The Detective and Mr. Dickens
Page 31
“I shall see you soon,” Dickens continued, as if not wishing the conversation to end, not wanting to let this particular adventure go. “It shall not be many nights ’ere I shall need a walk in the neighbourhood of Bow Street.”
“Good. I shall expect you.” With that, they shook hands again.
Even as the man was moving out of the door, Dickens, almost nervously, continued to babble on: “As they say in America, I shall see you if I don’t kick the bucket.”

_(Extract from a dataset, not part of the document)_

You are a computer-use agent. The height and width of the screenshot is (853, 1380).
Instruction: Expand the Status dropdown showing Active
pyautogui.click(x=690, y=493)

Inspector Field stopped in mid-exit, flashed his sharp ironic grin from beneath his sharp square hat as his sharp forefinger scratched the side of his exceedingly sharp eye, and laughed, “Bucket indeed! ’Tis the bucket that kicks us, my good friend, not us the bucket.” With that, he was gone.*
* * *
*Wilkie Collins’s journal comes to an abrupt end at this point at the bottom of the final page of the leather-bound commonplace book in which he was writing. Collins makes no indication that the narrative is complete; nor is there any indication that it isn’t. Perhaps other commonplace books existed which carried further the story of the collaboration between Charles Dickens and Inspector William Field of the Metropolitan Protectives. This particular journal, needless to say, exhausted itself at a rather felicitous point. It does, however, leave the fates of Irish Meg Sheehey, Tally Ho Thompson, Scarlet Bess, and Collins himself, not to mention poor Ellen Ternan, somewhat unresolved.